### Written problem
Reproduce the lines below without changes, taking everything from the line containing "Task: Select the Order Id cell 10500" down to the very end. Leave the pictures out of your answer.

### Supplied records
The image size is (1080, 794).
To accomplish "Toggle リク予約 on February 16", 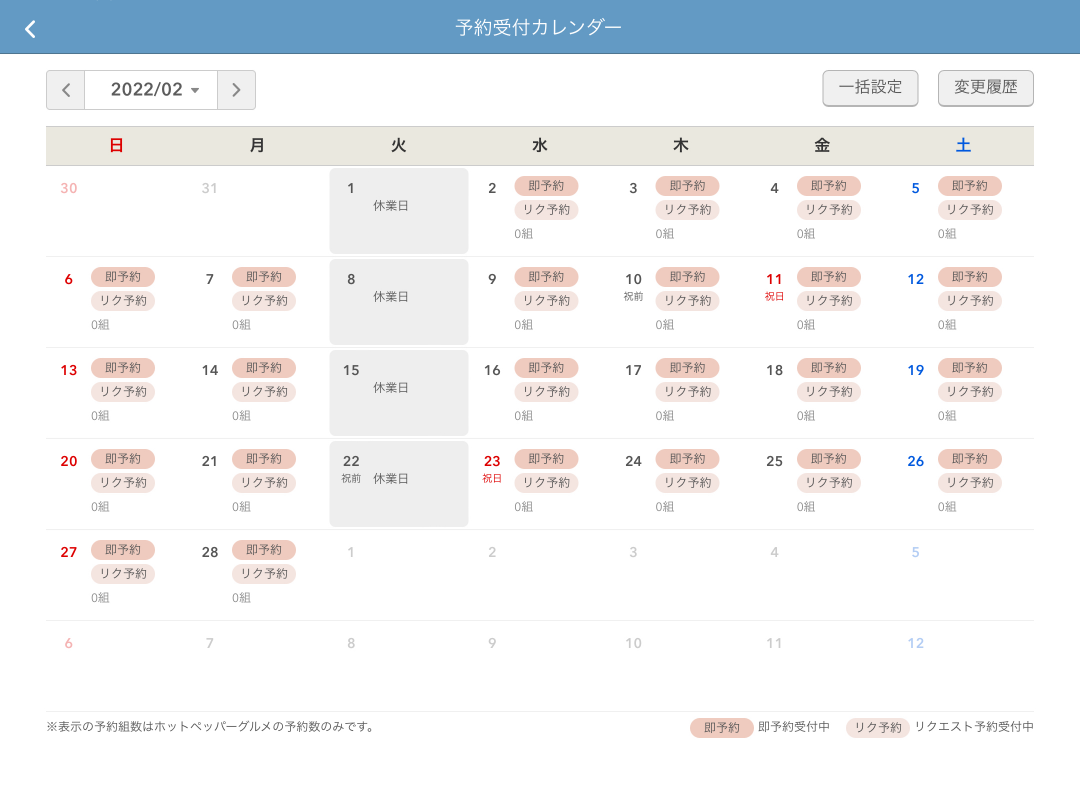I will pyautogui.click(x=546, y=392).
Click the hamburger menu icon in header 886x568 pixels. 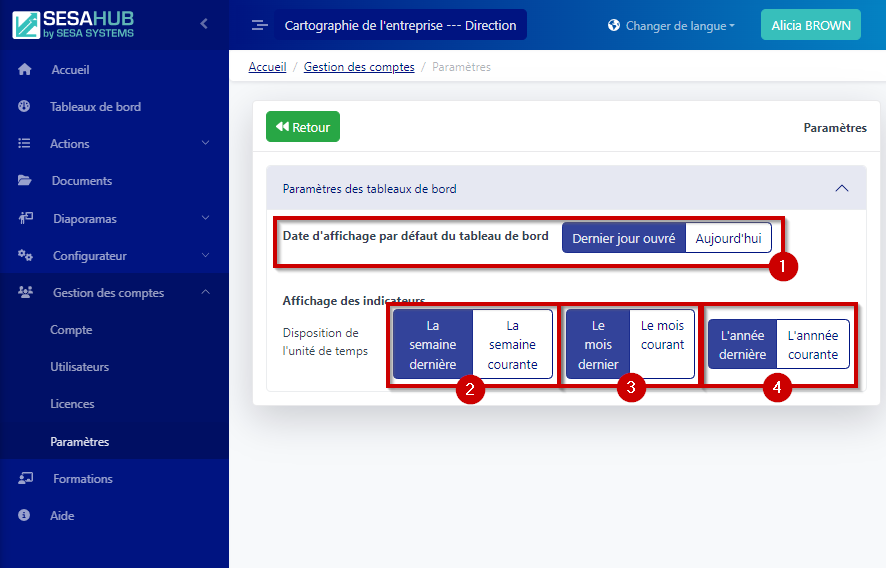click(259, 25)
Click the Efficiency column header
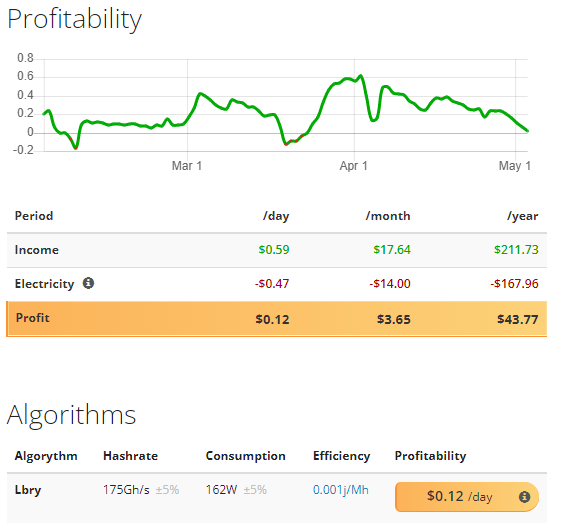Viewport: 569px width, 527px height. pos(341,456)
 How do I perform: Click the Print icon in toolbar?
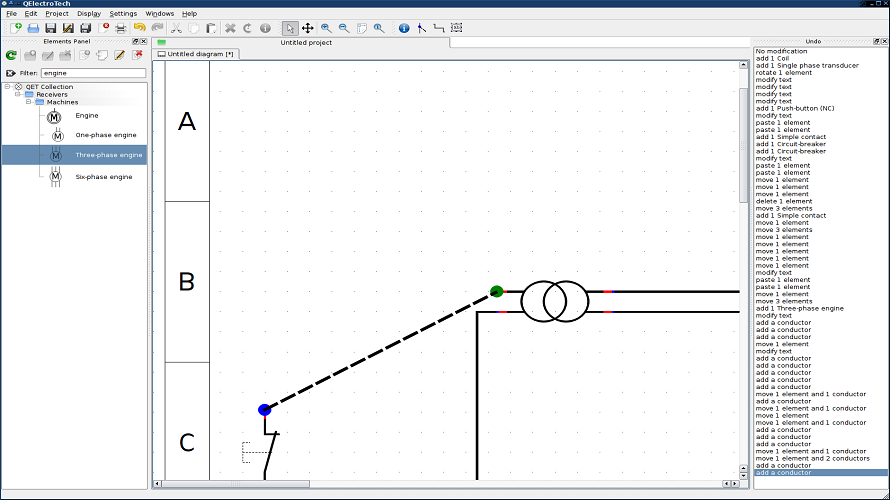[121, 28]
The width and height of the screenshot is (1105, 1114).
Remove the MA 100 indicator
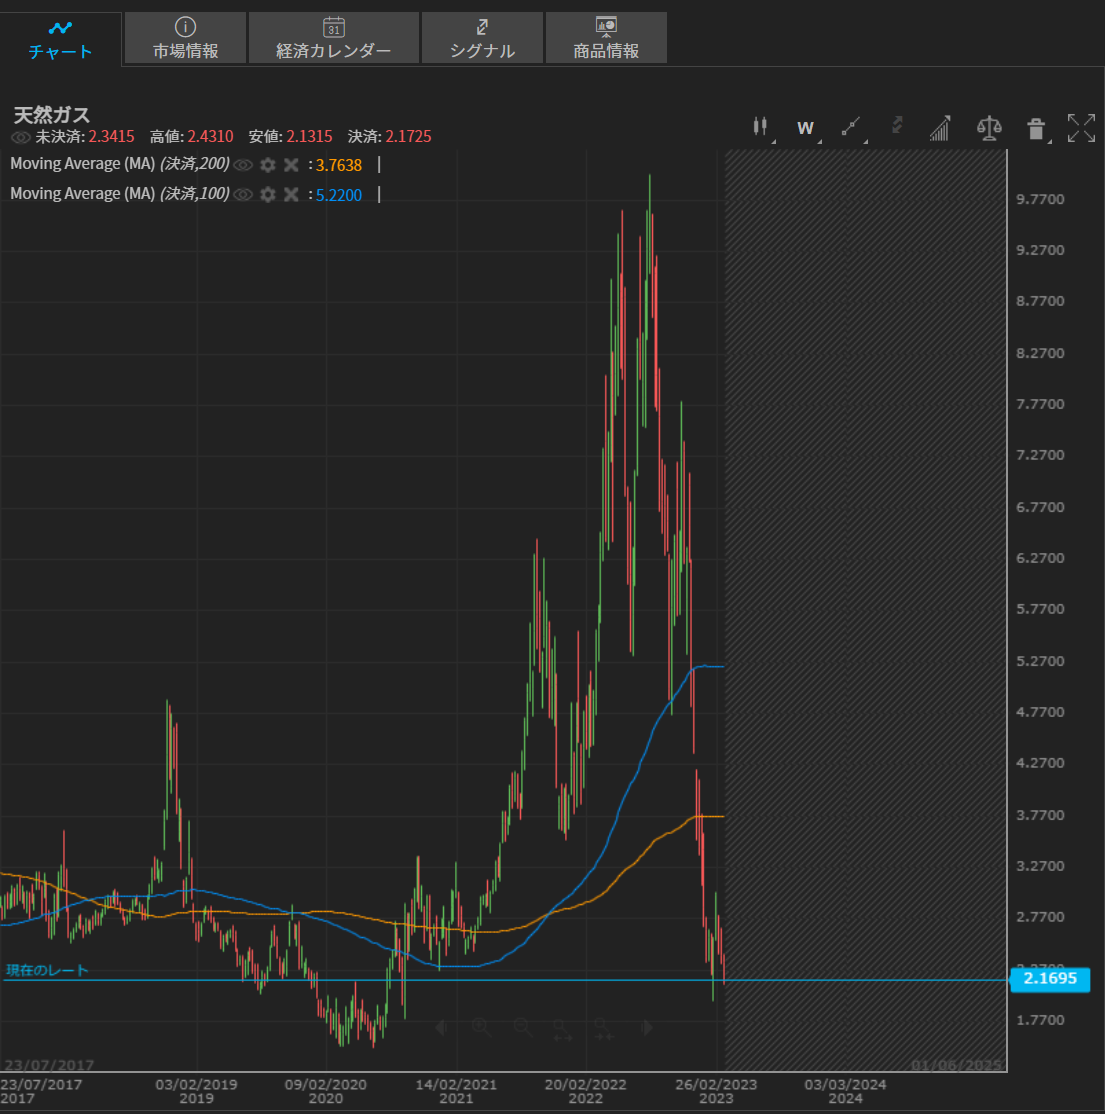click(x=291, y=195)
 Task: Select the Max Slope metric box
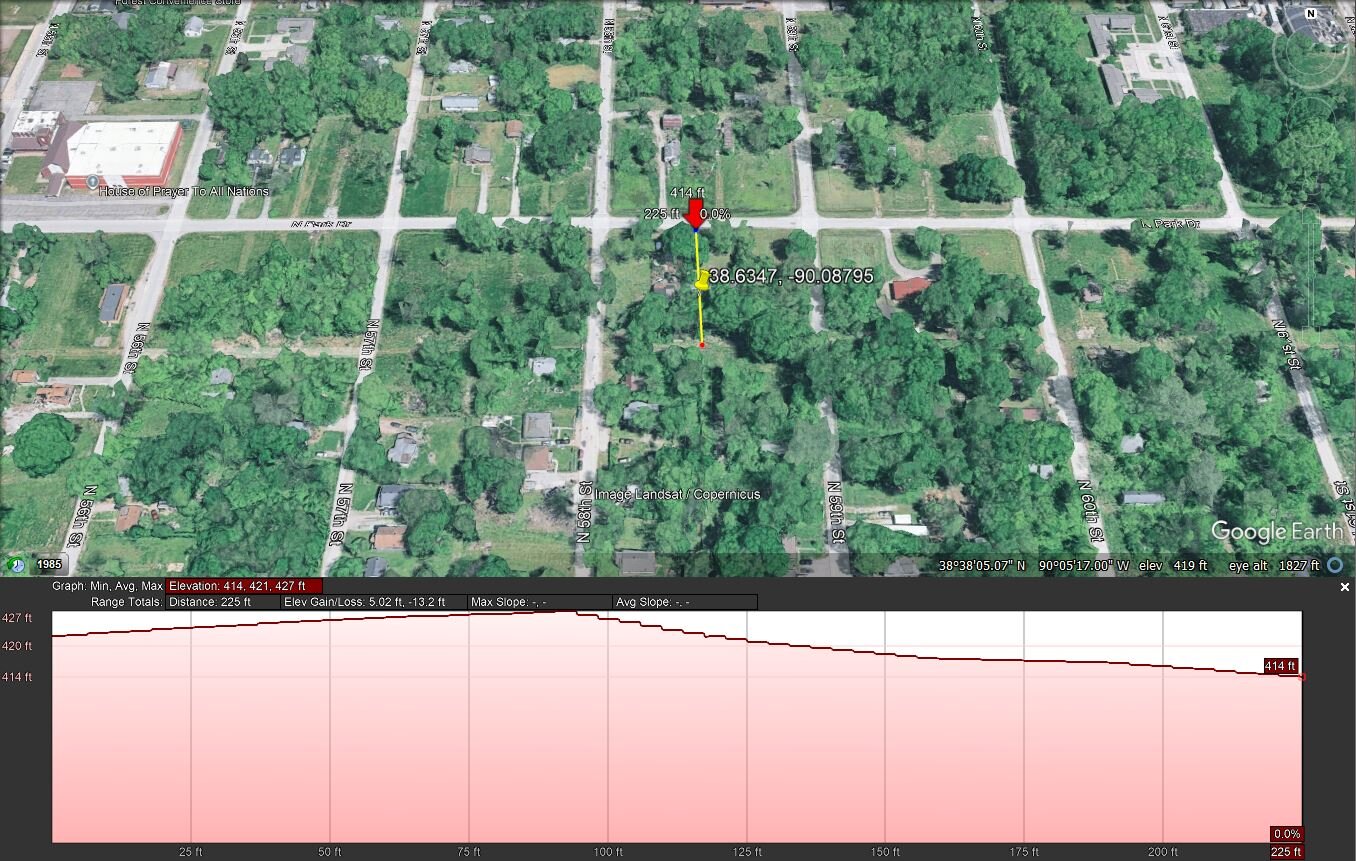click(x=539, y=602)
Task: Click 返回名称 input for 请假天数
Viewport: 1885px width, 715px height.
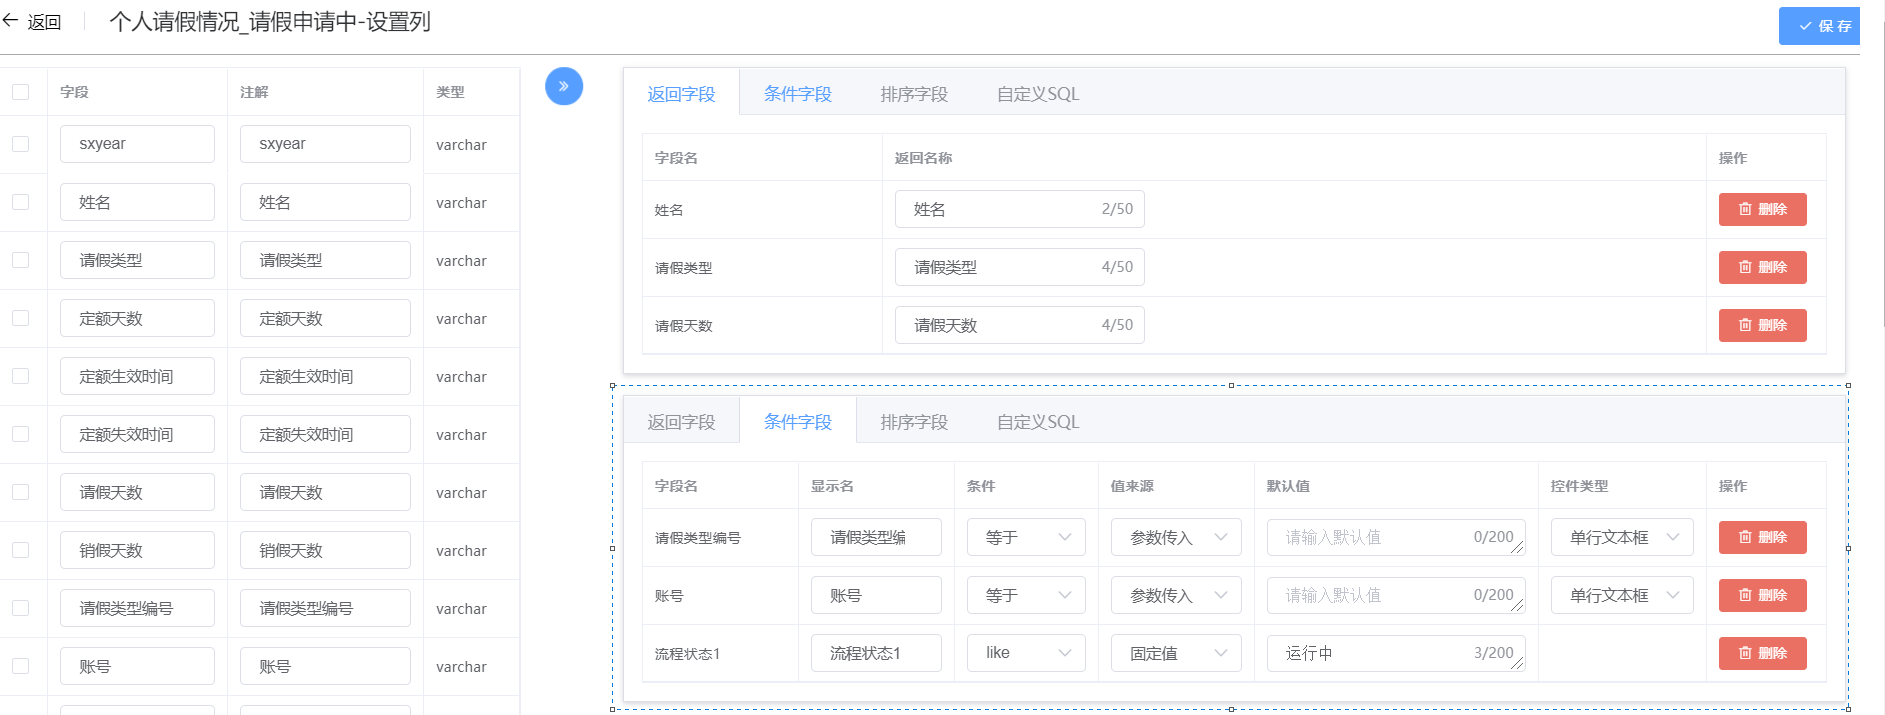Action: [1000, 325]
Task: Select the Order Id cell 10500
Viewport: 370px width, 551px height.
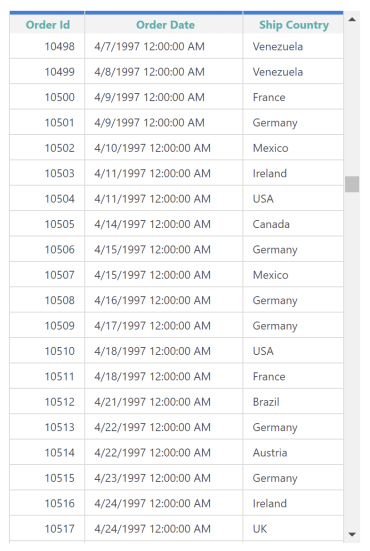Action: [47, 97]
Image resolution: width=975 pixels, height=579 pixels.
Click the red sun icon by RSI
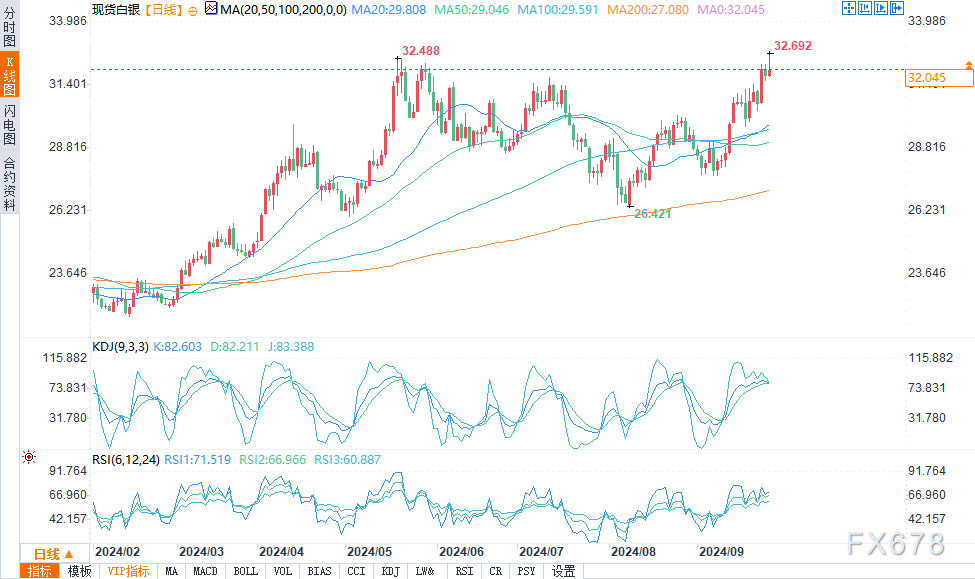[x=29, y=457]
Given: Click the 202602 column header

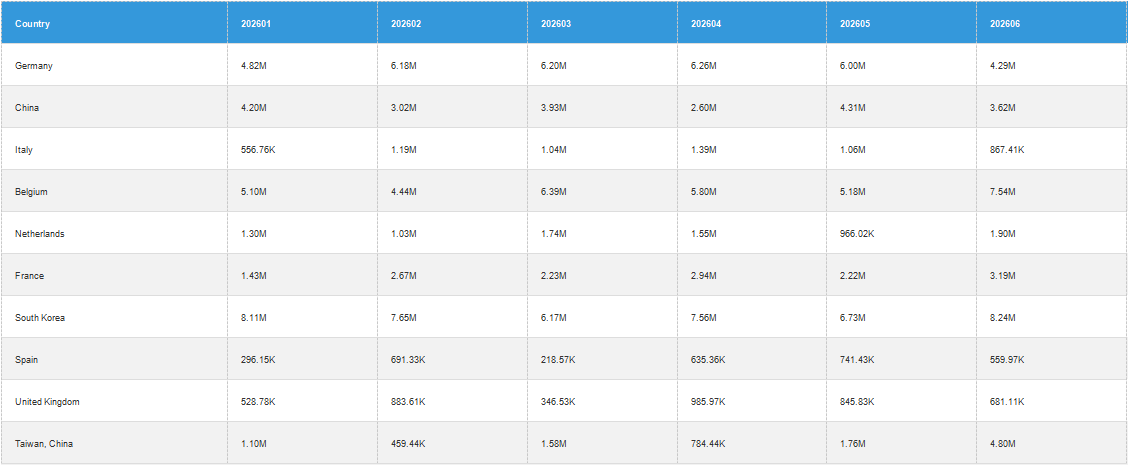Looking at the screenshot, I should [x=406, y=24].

### Exercise result
Task: Select the Order Id cell 10500
Viewport: 370px width, 551px height.
Action: [47, 97]
Image resolution: width=975 pixels, height=579 pixels.
Click the red sun icon by RSI
[x=29, y=457]
Given: Click the 202602 column header

Looking at the screenshot, I should [x=406, y=24].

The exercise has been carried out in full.